SOURCE
# Bersa Thunder Plus



## hideit (Oct 3, 2007)

What experience and thoughts do you Bersa owners have regarding the Thunder Plus?
I have been desiring a large capacity 380 for some time.
Of course I cannot buy the Glock 25, and too expensive for the Beretta Cheetah.
This would be only for the home - already have a pocket 380.


----------



## RK3369 (Aug 12, 2013)

I used to carry a Thunder 380 CC. It was my edc until I had a problem with the trigger bar spring which operates the mag disconnect. With a mag in the gun a small spring holds the trigger bar in place so the trigger engages the sear and the gun will fire. Obviously when the mag is removed, the trigger bar drops away from engaging the sear and the trigger is disconnected. The problem I had was the spring holding the trigger bar in place with a mag in the gun would jump off its resting spot on the trigger bar allowing the trigger bar to disconnect. it was a result of Bersa supposedly using a bunch of bad springs and supposedly the problem was corrected. I replaced the spring in mine but I never felt I could trust the gun for an edc after that. One little malfunction and the gun became useless. Not something I want to trust my life to. I have never liked mag safeties and this is another reason I don’t.

the large capacity in the Thunder plus is great but, for me, I have a problem with the basic design. I won’t use a gun which uses a mag safety. Just another thing to fail, imo.

I pocket carry a S&W Bodyguard since the problem with the Thunder. Internal hammer and no mag safety. Capacity doesn’t matter if your gun is inoperative.

if it’s only for the home why not get a large capacity 9mm?


----------



## Minorcan (Apr 18, 2020)

No problems like RK3369 with mine. A friend has the Cheetah and they shoot the same. The Bersa is not machined and polished as well as the Cheetah internally but externally looks good. I love my Bersa, no jams or FTFs.


----------

SUPPLIED RECORDS

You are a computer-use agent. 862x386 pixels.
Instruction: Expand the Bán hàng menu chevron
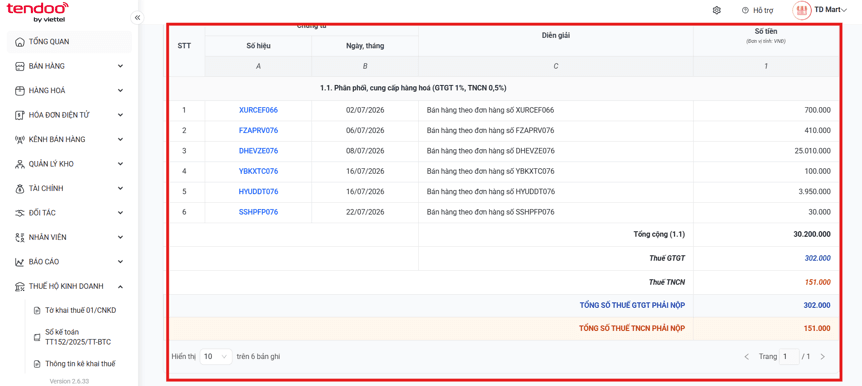click(120, 66)
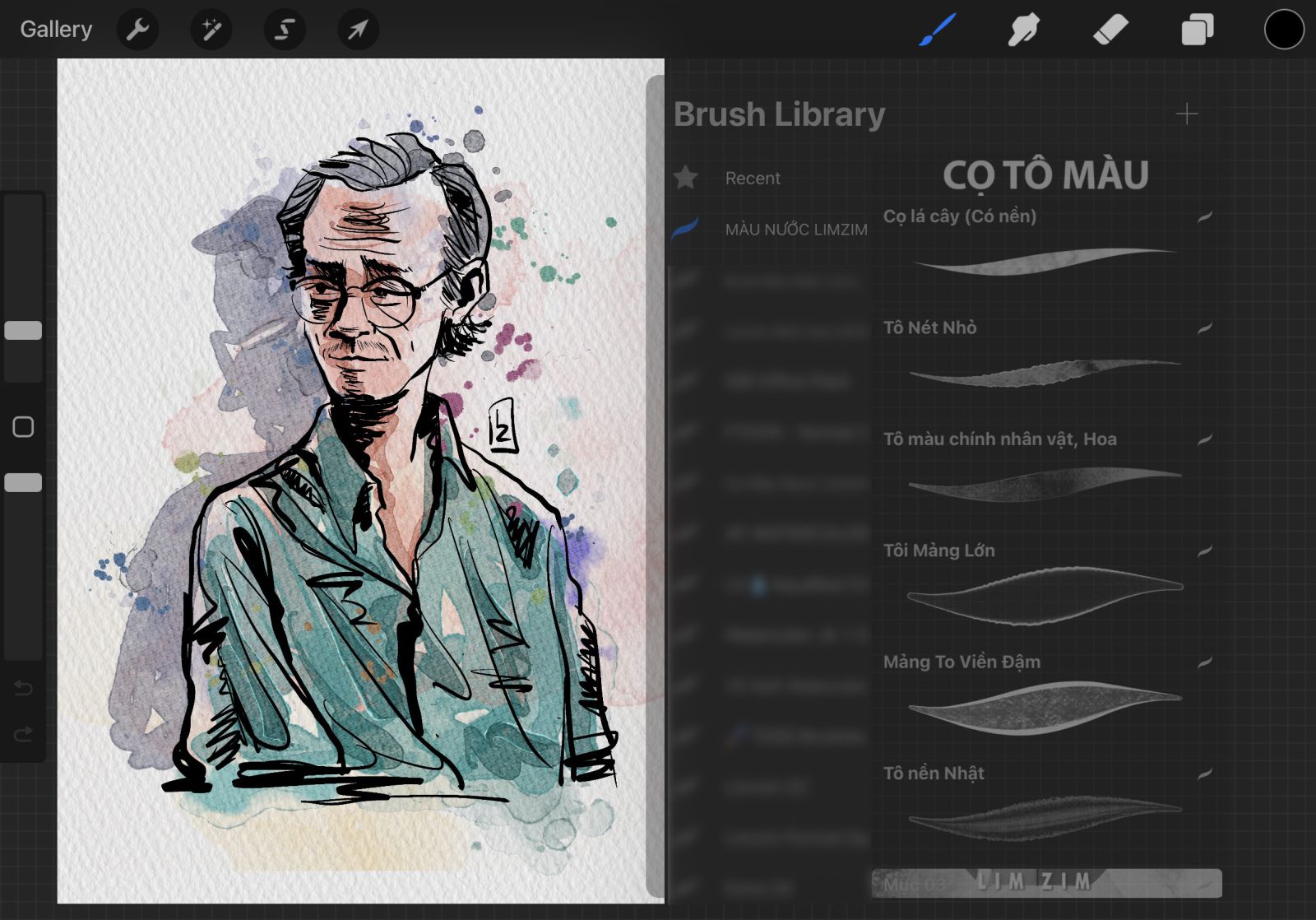Tap the undo arrow in sidebar
Screen dimensions: 1316x920
pos(23,688)
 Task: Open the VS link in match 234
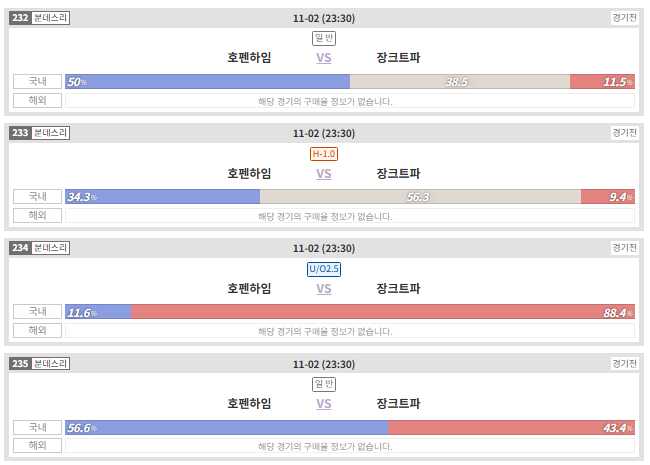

GIVEN EXERCISE
In the Bersa Thunder Plus thread, which gun has RK3369 pocket carried since having the problem with the Thunder? The records were taken from a separate source.

TASK OUTPUT
A S&W Bodyguard.